The teen movie genre has a long heritage of adapting renowned literary works and putting their stories in a high school environment. Do Revenge by Jennifer Kaytin Robinson initially seems to be an addition to that canon. Its basic idea is adapted from Patricia Highsmith's suspense novel Strangers on a Train, inverting that work's depiction of the so-called perfect crime, which involves two strangers who kill on each other's behalf. However, there isn't much more to the connection between Robinson's movie and Highsmith's book or even Hitchcock's 1951 adaptation than the logline.

Do Revenge begins with Drea's (Camila Mendes) disastrous junior year. She is at the top of the social food chain at the preppie Ivy-feeder Rosehill, where she is enrolled on scholarship, when a revealing film produced for her boyfriend Max (Austin Abrams) ends up being released to the entire school. Punching her now-ex in the face in front of everyone in an attempt to get even backfires, and she is put on probation for the year that will make or break her dream of attending Yale.
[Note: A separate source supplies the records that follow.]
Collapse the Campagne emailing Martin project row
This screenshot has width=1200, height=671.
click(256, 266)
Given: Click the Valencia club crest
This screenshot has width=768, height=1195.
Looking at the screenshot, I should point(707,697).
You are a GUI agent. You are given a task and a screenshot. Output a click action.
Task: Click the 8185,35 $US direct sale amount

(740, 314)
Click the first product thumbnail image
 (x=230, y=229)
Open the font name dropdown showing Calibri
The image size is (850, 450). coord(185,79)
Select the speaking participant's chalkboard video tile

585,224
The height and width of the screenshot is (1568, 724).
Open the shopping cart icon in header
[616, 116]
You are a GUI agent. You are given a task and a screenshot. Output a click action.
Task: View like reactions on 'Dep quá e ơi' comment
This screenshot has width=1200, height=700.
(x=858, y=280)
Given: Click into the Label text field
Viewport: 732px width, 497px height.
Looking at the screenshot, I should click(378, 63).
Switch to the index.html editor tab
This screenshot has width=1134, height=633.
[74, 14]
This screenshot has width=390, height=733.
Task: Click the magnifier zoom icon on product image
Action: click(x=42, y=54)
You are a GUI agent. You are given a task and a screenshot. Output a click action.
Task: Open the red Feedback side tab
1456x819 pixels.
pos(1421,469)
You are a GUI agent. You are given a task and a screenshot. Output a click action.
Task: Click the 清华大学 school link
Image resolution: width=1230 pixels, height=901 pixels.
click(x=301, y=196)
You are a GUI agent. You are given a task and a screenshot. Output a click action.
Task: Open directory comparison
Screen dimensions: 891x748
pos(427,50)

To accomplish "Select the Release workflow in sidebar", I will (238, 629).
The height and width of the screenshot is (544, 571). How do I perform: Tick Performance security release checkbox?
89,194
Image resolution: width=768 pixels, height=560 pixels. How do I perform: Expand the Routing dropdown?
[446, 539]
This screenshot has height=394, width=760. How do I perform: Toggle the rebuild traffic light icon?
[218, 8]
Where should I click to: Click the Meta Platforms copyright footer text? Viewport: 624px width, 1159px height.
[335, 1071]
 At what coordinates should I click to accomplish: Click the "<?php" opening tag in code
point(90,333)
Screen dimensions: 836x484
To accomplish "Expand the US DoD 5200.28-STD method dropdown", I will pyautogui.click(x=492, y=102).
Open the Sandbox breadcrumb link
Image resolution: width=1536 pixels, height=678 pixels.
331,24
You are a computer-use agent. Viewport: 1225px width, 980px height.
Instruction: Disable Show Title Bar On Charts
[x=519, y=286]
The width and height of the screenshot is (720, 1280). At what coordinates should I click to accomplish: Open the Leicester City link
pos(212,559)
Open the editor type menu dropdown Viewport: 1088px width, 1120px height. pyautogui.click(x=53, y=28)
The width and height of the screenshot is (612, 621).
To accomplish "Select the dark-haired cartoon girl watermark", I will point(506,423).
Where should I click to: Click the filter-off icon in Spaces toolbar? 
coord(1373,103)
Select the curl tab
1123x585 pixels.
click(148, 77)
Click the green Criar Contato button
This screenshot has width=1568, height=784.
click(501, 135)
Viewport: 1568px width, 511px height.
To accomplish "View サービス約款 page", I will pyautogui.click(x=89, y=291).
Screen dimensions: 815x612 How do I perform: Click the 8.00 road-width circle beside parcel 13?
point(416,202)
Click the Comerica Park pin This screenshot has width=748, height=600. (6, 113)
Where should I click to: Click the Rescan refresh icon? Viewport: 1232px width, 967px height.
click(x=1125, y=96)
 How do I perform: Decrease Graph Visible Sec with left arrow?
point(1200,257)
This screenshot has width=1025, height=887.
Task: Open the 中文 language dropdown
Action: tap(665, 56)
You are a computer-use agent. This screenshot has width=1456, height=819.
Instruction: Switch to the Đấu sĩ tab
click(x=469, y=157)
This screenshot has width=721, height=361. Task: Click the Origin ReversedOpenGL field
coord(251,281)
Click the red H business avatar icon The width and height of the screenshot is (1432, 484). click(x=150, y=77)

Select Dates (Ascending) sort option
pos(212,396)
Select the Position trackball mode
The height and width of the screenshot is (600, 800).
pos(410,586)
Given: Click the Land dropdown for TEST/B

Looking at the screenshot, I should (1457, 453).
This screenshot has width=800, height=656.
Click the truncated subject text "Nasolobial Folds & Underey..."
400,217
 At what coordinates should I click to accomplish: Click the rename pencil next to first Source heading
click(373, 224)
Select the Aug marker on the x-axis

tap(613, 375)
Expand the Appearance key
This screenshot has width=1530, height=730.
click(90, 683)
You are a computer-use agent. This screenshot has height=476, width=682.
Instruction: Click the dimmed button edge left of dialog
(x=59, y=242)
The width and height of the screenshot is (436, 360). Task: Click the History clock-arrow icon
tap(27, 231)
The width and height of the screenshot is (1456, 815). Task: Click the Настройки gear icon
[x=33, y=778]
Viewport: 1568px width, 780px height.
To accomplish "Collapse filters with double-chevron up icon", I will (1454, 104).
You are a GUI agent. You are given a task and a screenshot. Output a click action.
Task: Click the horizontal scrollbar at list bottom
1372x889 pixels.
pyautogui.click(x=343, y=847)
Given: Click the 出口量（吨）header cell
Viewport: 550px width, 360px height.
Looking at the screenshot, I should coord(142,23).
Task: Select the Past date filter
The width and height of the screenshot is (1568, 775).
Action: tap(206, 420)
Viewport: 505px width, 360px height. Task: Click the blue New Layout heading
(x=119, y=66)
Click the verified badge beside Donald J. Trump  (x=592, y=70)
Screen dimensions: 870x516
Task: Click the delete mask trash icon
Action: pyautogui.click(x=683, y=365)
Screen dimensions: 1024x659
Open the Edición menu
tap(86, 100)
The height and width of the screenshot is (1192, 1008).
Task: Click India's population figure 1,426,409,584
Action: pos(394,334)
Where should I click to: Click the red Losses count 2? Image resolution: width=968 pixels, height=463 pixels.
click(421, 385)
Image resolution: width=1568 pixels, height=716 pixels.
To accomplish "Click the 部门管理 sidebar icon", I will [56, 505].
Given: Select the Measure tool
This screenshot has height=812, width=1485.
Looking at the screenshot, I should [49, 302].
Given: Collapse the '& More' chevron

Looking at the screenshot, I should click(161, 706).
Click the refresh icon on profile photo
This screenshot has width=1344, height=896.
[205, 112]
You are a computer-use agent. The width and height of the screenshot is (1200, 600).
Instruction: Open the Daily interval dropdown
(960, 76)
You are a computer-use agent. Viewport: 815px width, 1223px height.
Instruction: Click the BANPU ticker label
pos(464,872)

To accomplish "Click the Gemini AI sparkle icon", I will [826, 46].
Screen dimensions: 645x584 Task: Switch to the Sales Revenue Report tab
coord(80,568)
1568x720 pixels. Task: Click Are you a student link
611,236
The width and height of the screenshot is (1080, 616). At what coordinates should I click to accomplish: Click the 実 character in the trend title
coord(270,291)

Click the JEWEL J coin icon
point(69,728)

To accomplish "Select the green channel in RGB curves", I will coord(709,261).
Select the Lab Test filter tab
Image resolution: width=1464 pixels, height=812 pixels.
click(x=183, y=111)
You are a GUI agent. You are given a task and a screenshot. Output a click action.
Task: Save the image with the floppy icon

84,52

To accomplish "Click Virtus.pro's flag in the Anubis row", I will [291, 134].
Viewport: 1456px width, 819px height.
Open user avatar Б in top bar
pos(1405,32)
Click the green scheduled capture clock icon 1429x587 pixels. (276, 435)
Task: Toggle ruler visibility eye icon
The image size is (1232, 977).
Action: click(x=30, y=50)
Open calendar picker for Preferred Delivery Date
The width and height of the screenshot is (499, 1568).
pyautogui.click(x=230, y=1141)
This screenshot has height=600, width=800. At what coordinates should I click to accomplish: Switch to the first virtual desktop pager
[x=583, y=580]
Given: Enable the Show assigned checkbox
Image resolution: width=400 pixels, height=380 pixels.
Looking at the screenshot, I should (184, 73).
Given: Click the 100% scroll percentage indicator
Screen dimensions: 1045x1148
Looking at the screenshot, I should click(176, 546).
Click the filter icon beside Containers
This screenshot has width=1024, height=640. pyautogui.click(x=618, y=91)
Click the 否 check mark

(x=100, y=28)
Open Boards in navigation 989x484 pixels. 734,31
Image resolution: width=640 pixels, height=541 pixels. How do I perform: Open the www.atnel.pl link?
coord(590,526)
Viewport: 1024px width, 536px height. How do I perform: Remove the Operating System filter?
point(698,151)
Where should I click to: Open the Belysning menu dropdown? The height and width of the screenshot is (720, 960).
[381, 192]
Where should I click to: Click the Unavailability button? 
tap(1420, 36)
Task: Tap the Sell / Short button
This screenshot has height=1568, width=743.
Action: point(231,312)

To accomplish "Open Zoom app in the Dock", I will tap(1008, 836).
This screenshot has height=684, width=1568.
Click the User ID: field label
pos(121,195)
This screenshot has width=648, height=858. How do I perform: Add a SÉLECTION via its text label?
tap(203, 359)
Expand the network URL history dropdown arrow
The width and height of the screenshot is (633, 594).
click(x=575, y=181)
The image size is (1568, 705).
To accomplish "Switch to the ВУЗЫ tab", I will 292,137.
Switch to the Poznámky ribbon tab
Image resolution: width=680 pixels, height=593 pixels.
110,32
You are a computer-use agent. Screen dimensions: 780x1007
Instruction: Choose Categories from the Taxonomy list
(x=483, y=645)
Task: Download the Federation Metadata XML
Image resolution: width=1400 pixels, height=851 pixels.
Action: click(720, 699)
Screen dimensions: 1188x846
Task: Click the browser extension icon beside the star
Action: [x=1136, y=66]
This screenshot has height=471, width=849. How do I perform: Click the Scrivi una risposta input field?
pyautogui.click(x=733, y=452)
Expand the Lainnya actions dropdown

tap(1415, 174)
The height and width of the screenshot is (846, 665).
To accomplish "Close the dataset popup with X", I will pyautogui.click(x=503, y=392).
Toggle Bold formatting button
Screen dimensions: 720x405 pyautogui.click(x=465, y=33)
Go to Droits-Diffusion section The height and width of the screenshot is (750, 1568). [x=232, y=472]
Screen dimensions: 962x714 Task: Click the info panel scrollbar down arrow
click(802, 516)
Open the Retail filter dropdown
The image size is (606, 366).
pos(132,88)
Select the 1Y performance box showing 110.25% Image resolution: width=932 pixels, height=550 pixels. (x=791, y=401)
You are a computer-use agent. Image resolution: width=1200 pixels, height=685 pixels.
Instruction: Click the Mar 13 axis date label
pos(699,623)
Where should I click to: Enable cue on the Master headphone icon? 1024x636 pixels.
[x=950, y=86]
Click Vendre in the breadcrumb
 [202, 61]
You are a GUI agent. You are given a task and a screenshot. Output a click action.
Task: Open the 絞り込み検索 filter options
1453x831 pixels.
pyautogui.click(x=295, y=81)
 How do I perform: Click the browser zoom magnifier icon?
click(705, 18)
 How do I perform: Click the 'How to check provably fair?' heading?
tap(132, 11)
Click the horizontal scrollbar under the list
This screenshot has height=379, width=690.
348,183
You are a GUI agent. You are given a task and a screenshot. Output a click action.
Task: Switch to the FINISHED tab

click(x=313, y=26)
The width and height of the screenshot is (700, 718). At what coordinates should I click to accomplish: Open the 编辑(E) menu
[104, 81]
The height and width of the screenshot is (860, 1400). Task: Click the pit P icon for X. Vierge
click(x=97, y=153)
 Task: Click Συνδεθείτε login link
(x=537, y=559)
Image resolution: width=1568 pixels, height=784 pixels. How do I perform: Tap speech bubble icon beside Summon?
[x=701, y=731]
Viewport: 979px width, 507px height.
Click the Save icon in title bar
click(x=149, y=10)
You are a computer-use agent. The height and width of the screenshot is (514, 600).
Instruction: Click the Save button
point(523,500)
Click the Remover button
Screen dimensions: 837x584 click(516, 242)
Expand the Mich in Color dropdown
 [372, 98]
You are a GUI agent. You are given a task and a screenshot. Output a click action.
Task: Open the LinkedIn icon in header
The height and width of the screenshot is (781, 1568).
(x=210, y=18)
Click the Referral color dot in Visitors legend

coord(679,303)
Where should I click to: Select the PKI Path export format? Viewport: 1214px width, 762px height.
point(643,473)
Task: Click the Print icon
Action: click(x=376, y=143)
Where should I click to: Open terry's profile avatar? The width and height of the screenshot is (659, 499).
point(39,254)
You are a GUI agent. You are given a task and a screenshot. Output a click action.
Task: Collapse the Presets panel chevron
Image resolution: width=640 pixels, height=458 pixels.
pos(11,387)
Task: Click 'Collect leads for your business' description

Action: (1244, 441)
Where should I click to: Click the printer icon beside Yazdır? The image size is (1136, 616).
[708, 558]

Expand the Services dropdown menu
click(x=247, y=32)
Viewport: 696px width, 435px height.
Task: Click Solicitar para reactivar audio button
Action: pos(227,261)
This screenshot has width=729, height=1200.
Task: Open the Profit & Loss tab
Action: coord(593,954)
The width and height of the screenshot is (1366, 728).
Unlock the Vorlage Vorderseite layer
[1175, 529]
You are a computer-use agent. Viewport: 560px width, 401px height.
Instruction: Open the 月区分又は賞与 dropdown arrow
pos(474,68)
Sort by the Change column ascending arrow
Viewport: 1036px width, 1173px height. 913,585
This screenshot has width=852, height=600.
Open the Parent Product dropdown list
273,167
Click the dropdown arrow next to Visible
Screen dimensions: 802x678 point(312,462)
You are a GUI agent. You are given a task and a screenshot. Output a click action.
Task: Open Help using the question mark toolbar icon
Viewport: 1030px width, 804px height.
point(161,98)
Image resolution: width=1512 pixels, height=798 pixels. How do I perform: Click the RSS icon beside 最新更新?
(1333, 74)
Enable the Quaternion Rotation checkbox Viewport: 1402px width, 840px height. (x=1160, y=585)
Eleanor (Maya Hawke), a wealthy social outsider who is about to move to Drea's school and attends the tennis camp where Drea performs her summer job, enters the picture.

When Eleanor hears about her predicament and sees an opportunity to give a trip when her car breaks down, she adds that she, too, has experienced disaster. Drea was outed at a day camp when she was 13 by a Rosehill classmate named Carissa Jones (Ava Capri), who made up the story that Eleanor had attempted to kiss her forcibly. This incident has left Drea with ongoing psychic wounds. Their animosities only grow when they return for the autumn semester, until they discover the ideal strategy for consequence-free catharsis: "team up and execute each other's revenge."

Of course, mentioning outstanding movies has the drawback of continuously encouraging comparison. Do Revenge mainly succeeds because of its dedication to creating its own thing from the sum of its parts, but seeing the ghost of Heathers makes one wish the satirical commentary was a little bit more scathing. Robinson's movie does have a message, though, and the pairing of a dialed-in Hawke and a dialed-up Mendes makes hearing it an enjoyable, captivating experience. In other words, it achieves everything it set out to do, and hopefully it will be listed with the films it so greatly admires in future teen movie lists.